DOCUMENT PASSAGE:
* * *

Continental Motors Corp. v. Muskegon Tp.

Decision Date13 July 1965
Docket NumberNo. 50,No. 13,13,50
PartiesCONTINENTAL MOTORS CORPORATION, a Virginia corporation, Plaintiff-Appellant, v. TOWNSHIP OF MUSKEGON, a constitutional body corporate, Defendant-Appellee, and Orchard View School District, and County of Muskegon, Intervening Defendants-Appellees.
CourtMichigan Supreme Court

Joseph T. Riley, Muskegon, Butzel, Eaman, Long, Gust & Kennedy, Clifford W. Van Blarcom, Philip T. Van Zile II, Detroit, of counsel, for Continental Motors Corp.

Charles A. Larnard, Muskegon, for Muskegon Tp.

Poppen, Street & Sorensen, Muskegon, for Orchard View School Dist. No. 13.

Harry J. Knudsen, Pros. Atty. for Muskegon County; Harold M. Street, of counsel.

Louis F. Oberdorfer, Asst. Atty. Gen., Lee A. Jackson, I. Henry Kutz, Robert A. Bernstein, Attorneys, Department of Justice, Washington, D. C., George E. Hill, U. S. Atty., H. David Soet, Asst. U. S. Atty., for United States, amici curiae.

Before the Entire Bench.

SOURIS, Justice.

In this appeal plaintiff challenges the validity of P.A.1959, No. 266. Pursuant to legislative authorization purportedly contained in that act, by its amendment of section 14 of the general property tax law, 1 the defendant township assessed plaintiff corporation taxes in the amount of $63,000 for the 1961 tax year upon the value of personal property consisting of machinery and equipment in plaintiff's possession on December 31, 1960, the tax day, which it was using in the performance of government contracts, but title to which machinery and equipment was in the United States Government. Plaintiff paid the tax thus assessed under protest and commenced an action at law to recover such taxes. Upon adverse judgment below, this appeal was taken.

Act 266 amended section 14 of the general tax law by adding the words 'and personal property not otherwise taxed under this act which is in the possession of any person, firm or corporation using same in connection with a business conducted for profit shall be deemed the property of such person for taxation and assessed to him accordingly;'.

The subject of Michigan's taxation of defense production facilities owned by the federal government but in the possession and use of private contractors and subcontractors of the government has been the subject of much litigation in state and federal courts and it has generated a substantial volume of judicial and scholarly comment. 2 The specific issue presented in this appeal relating to the effect of P.A.1959, No. 266 is, however, a matter of first impression, although some comment by way of obiter dicta was made with respect thereto in Continental Motors v. Muskegon Twp., 365 Mich. 191, 112 N.W.2d 429, and General Motors Corp. v. City of Detroit, 372 Mich. 234, 126 N.W.2d 108. Broadly stated, the issues presented in the parties' oral arguments and in their briefs include the nature of the tax authorized by Act 266, whether ad valorem or specific; the measure of the tax, whether the true cash value of the property possessed and used or of the right to possession and use; and the constitutionality of the tax the ultimate burden of which, although assessed and initially paid by plaintiff as possessor and user of the government's personal property, will be borne by the federal government which itself is constitutionally immune from direct taxation by the states. 2a

In Continental Motors v. Muskegon Twp., 365 Mich. 191, 112 N.W.2d 429, supra, we held that prior to Act 266 of P.A.1959, our legislature had not authorized a tax on possessory rights or other limited interests in personal property. We said, in Continental, that by enactment of Act 266 the legislature authorized a tax on beneficial rights in personal property such as were involved there (365 Mich. at 199, 112 N.W.2d 429) and as are involved here. Later in the opinion, at p. 200, 112 N.W.2d 429, we said that since 1959 possessory interests in personal property, otherwise exempt from taxation, have been made taxable. Now in the case at bar, the issue being squarely before us for decision, we must determine the constitutional validity of that which we said the legislature sought to accomplish by Act 266.

* * *

REQUESTS:
1. Quote the passage of the Continental Motors opinion between "Decision Date13 July" and "for Muskegon Tp.", inclusive.
2. Extend the Continental Motors opinion by writing what follows its last sentence.

DATASET SECTION:
* * *

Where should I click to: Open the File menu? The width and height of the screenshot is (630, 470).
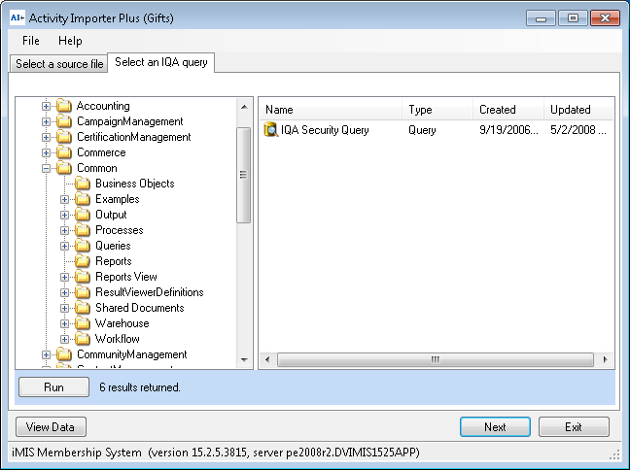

* * *

IN RESPONSE:
1.
Decision Date13 July 1965
Docket NumberNo. 50,No. 13,13,50
PartiesCONTINENTAL MOTORS CORPORATION, a Virginia corporation, Plaintiff-Appellant, v. TOWNSHIP OF MUSKEGON, a constitutional body corporate, Defendant-Appellee, and Orchard View School District, and County of Muskegon, Intervening Defendants-Appellees.
CourtMichigan Supreme Court

Joseph T. Riley, Muskegon, Butzel, Eaman, Long, Gust & Kennedy, Clifford W. Van Blarcom, Philip T. Van Zile II, Detroit, of counsel, for Continental Motors Corp.

Charles A. Larnard, Muskegon, for Muskegon Tp.

2.
The major thrust of appellant's attack against Act 266 is that it imposes an ad valorem tax upon the interest of a possesor and user of another's tax exempt tangible personal property measured by the cash value of the tangible property rather than by the cash value of the possessor's interest therein. Appellee meets this attack principally by contending that the possessory interest is an interest in the property which interest is subject to an ad valorem tax and, because such interest includes the right to use the property in a private business conducted for profit, its value for such tax purposes is equivalent to the cash value of the tangible property. Other arguments are advanced, pro and con, but in the view we take of Act 266 none of the arguments advanced need be considered for purposes of decision.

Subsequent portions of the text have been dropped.